- Supplied text:
>>>
From Wikipedia, the free encyclopedia

For the Veronica Mars episode, see Drinking the Kool-Aid (Veronica Mars).

"Drinking the Kool-Aid" is a figure of speech commonly used in the United States that refers to a person or group holding an unquestioned belief, argument, or philosophy without critical examination. It could also refer to knowingly going along with a doomed or dangerous idea because of peer pressure. The phrase typically carries a negative connotation when applied to an individual or group. The phrase derives from the November 1978 Jonestown deaths,[1][2][3] where members of the Peoples Temple, who were followers of the Reverend Jim Jones committed suicide by drinking a mixture of a powdered soft drink flavoring agent laced with cyanide.[4][5] Although the powder used in the incident included Flavor Aid, it was commonly referred to as Kool-Aid due to its status as a genericized trademark.
<<<
- Information supplied:
>>>
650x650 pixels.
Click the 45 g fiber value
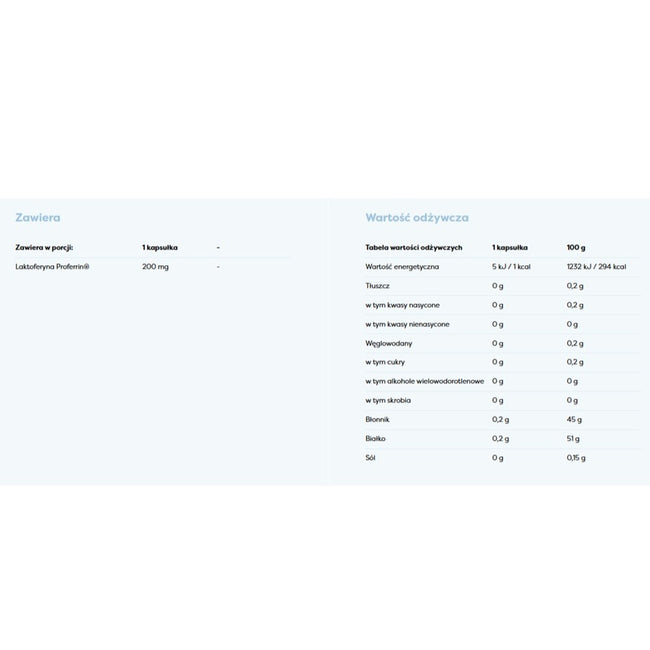tap(575, 419)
<<<
- Problem to solve:
Decide whether each statement agrees with the Kool-Aid text, answering yes or no and quoting the words that settle it: (a) The phrase comes from the Jonestown deaths of November 1978. (b) The powder used at Jonestown was only the Kool-Aid brand. (c) The phrase usually has a positive connotation. The material has nothing to do with the Kool-Aid text.

- Solution to the exercise:
(a) Yes: "The phrase derives from the November 1978 Jonestown deaths"
(b) No: "Although the powder used in the incident included Flavor Aid, it was commonly referred to as Kool-Aid due to its status as a genericized trademark."
(c) No: "The phrase typically carries a negative connotation when applied to an individual or group."